By: Staff Report
It seems like a far stretch to connect how much families spend in housing and housing costs with how well children learn, but the researchers at Johns Hopkins University have made a very strong case for it. According to Sandra J. Newman, policy studies professor, and researcher C. Scott Holupka, spending too much in housing leads to parents spending less on their kids. The ideal percentage is the widely recommended 30%. They concluded, using data from the Panel Study of Income Dynamics and its Child Development Supplements, as well as information from Consumer Expenditure Surveys conducted between 2004–2009, this specific amount (or less) yields the best results for children. This particular research focused on families with incomes at or below 200 percent of the federal poverty guideline. “Families spending about 30 percent of their income on housing had children with the best cognitive outcomes,” says Newman, who is also director of the university’s Center on Housing, Neighborhoods and Communities.

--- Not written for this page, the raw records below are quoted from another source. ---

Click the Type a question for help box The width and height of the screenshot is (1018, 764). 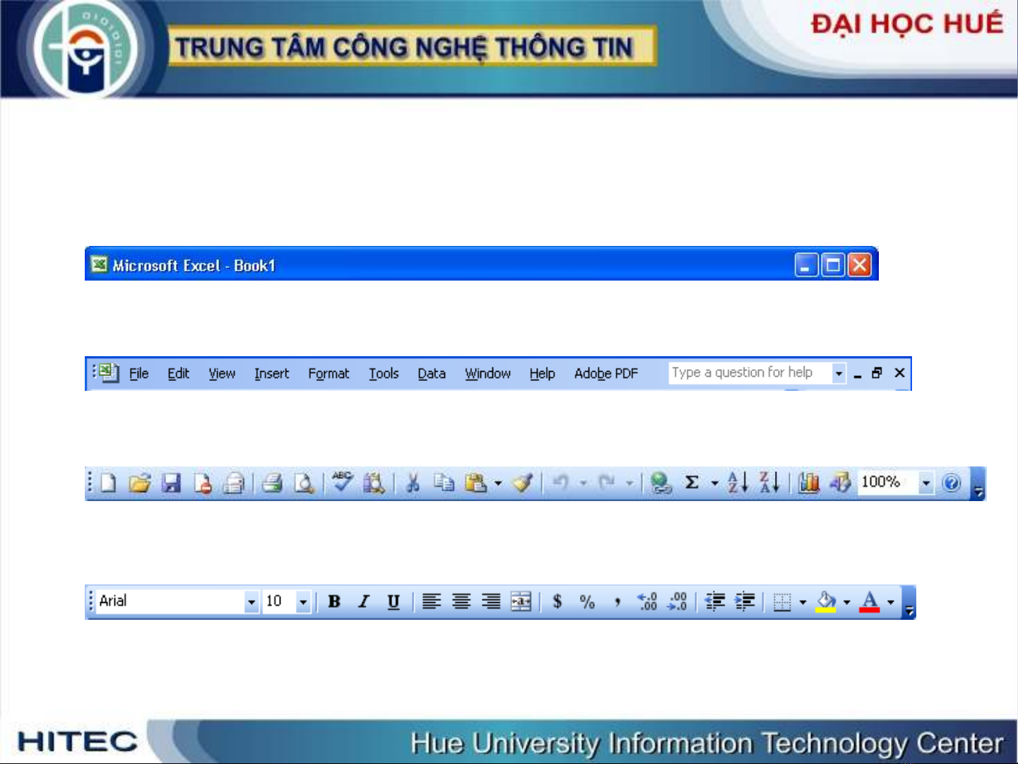tap(749, 373)
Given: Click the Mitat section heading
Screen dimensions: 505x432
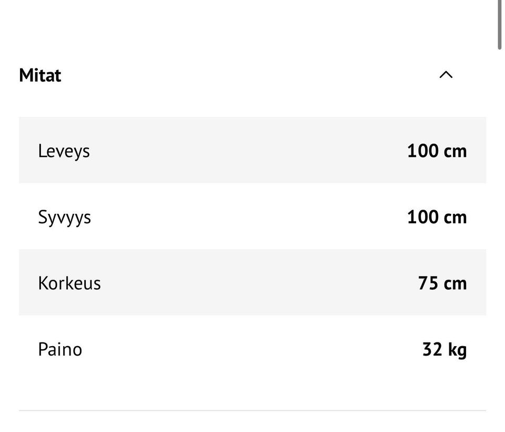Looking at the screenshot, I should [40, 75].
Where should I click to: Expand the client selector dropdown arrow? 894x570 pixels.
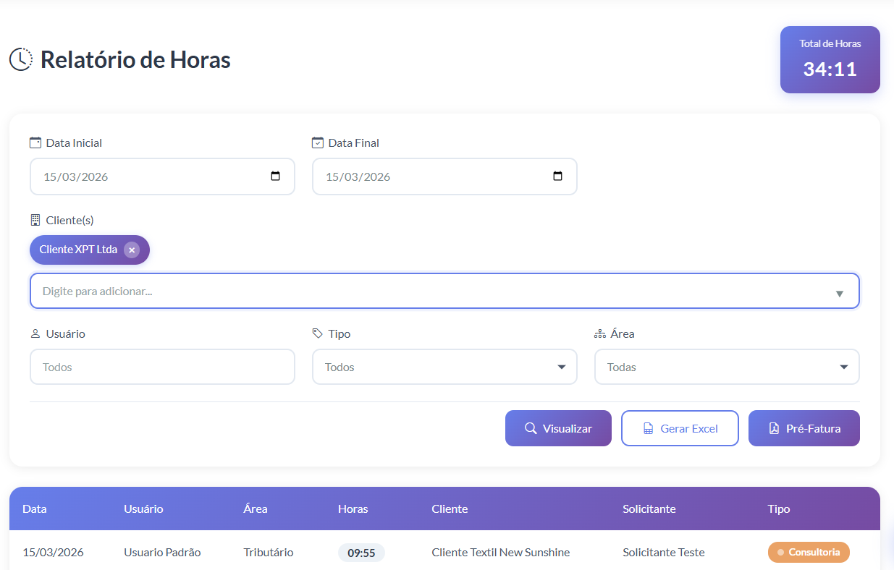pyautogui.click(x=839, y=293)
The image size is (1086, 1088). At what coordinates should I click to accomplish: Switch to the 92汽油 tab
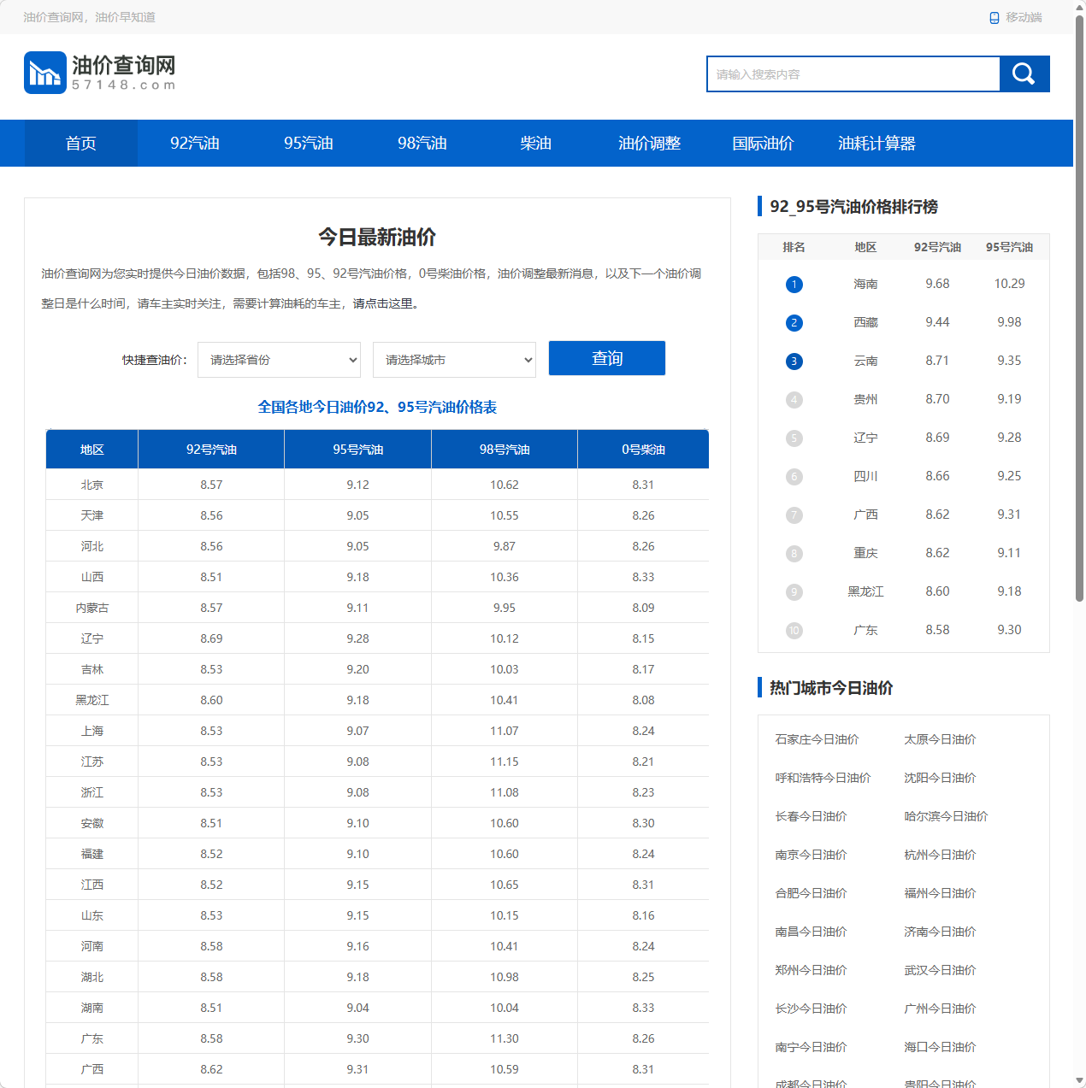point(195,143)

But why exactly is this, and what of those spending more, which according to a 2009 American Community Survey is more than 88 percent of renters with the lowest incomes?
Because these families are exceeding the recommended amount, they have less to spend on books, computers, and educational outings needed for healthy child development, Newman and Holupka found. Meanwhile, those that didn’t invest enough in housing ended up in distressed neighborhoods and inadequate dwellings that can also take a toll on children. Remember, these are families with income far less below the federal poverty guideline, so these tradeoffs have strong implications, according to Holupka.